Tuliskan kembali dengan tepat bagian teks tentang bermain dan game di bawah, mulai dari "Bermain, adalah hal" hingga "di bidang telekomunikasi.", termasuk kata-kata tersebut.

_SUMBER_.
= = = = =
Bermain, adalah hal mendasar dari kebutuhan hidup manusia. Meski sayangnya belum diakui sebagai salah satu poin dalam konvensi HAM. Namun keberadaannya dapat membangun mental positif bagi pengembangan kepribadian. Diakui atau tidak, bermain tetaplah sebuah kebutuhan. Fakta menunjukkan bahwa industry game di dunia terus menunjukkan angka peningkatan yang berarti. Dan konten game selalu menarik untuk digarap oleh para pelaku bisnis di bidang telekomunikasi.
Bermain ternyata adalah prilaku manusia yang terus mampu mengikuti perubahan. Media dan sarananya pun terus berubah. Namun walaupun demikian, kuno atau modern bermain tetaplah aktifitas yang bertujuan menyenangkan dan menyegarkan. Memulihkan mental, karena stress terurai dengan rasa bahagia. Sehingga bermain, bukanlah monopoli anak-anak. Bermain adalah kebutuhan manusia baik muda ataupun dewasa.
Namun di sisi yang lain bermain juga dapat menimbulkan ancaman. Canggihnya permainan game dewasa ini ternyata dapat menimbulkan adiksi. Bahkan di acara salah satu TV swasta menyebutkan, karena terus-terusan bermain game beberapa orang meninggal dunia karena kelelahan. Game modern memang dirancang untuk membuat siapa saja larut dan tertantang. Tantangan utamanya adalah seseorang dapat menuntaskan permainan dan memperoleh kemenangan. Padahal setiap game, dirancang berjenjang dengan tingkat kesulitan semakin tinggi. Apabila seseorang mampu menuntaskan satu level akan masuk ke level berikutnya hingga benar-benar tamat. Tantangan inilah yang sebenarnya membawa seseorang menjadi ketagihan, meski banyak diantaranya juga frustasi dan tidak lagi menikmati jenis game tersebut dan pindah ke bentuk game lainnya.
Cara seseorang menikmati game pun beragam, ada yang dilakukan dengan jalan online ada juga yang offline. Tinggal pilih. Semuanya menawarkan sensasi tersendiri. Bahkan game-game modern juga menawarkan berbagai bentuk, dari sekedar aktivitas harian hingga pertempuran seru yang mengerikan. Adegan kekerasan yang ditawarkan oleh game-game modern itu juga tidak tangung-tanggung, beberapa diantaranya sangat sadis. Ini pulalah yang banyak dikuatirkan oleh para ahli psikologi dan pendidikan.
= = = = =
_Baris data_.
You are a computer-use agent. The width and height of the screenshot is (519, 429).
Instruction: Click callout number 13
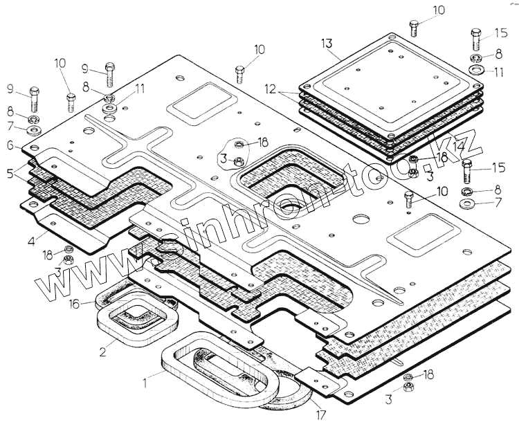tap(327, 43)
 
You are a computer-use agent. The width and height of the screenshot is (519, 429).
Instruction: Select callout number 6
tap(10, 145)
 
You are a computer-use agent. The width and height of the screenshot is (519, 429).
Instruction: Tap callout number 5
tap(10, 173)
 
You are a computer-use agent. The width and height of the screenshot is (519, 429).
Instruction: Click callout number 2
tap(102, 351)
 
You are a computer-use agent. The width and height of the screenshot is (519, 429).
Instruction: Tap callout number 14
tap(460, 147)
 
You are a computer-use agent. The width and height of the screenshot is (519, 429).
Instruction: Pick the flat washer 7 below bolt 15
tap(467, 205)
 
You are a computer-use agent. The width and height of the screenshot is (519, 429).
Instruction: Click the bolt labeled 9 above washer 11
tap(109, 71)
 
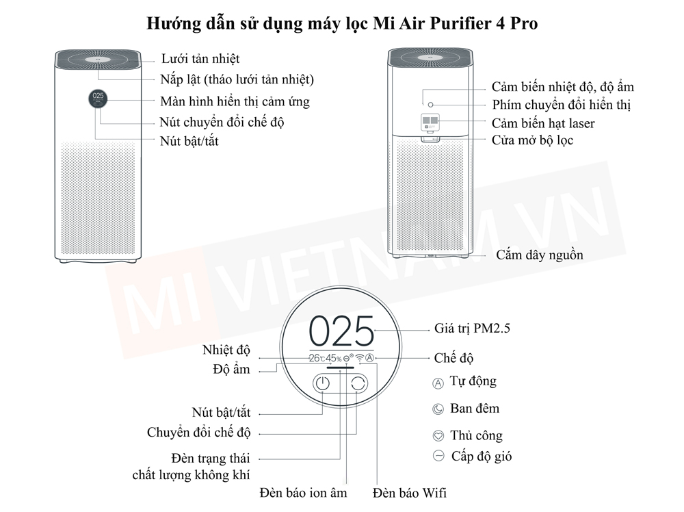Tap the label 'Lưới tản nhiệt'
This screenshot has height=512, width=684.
[200, 59]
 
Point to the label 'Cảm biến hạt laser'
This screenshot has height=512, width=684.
[543, 123]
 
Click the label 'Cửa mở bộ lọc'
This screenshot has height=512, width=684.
[532, 140]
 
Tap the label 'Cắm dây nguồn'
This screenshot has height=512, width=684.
[540, 255]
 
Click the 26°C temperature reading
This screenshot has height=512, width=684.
[316, 358]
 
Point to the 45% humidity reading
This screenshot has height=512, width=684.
[333, 358]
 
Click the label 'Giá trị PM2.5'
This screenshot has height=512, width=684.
[472, 328]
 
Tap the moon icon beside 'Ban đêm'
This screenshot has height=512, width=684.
[438, 409]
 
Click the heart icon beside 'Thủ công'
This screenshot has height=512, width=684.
[438, 436]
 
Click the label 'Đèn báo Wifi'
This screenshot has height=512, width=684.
[410, 492]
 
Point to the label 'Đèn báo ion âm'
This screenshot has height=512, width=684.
[303, 492]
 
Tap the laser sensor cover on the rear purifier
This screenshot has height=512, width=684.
[430, 124]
= = = = =
_JAWABAN TUGAS_.
Bermain, adalah hal mendasar dari kebutuhan hidup manusia. Meski sayangnya belum diakui sebagai salah satu poin dalam konvensi HAM. Namun keberadaannya dapat membangun mental positif bagi pengembangan kepribadian. Diakui atau tidak, bermain tetaplah sebuah kebutuhan. Fakta menunjukkan bahwa industry game di dunia terus menunjukkan angka peningkatan yang berarti. Dan konten game selalu menarik untuk digarap oleh para pelaku bisnis di bidang telekomunikasi.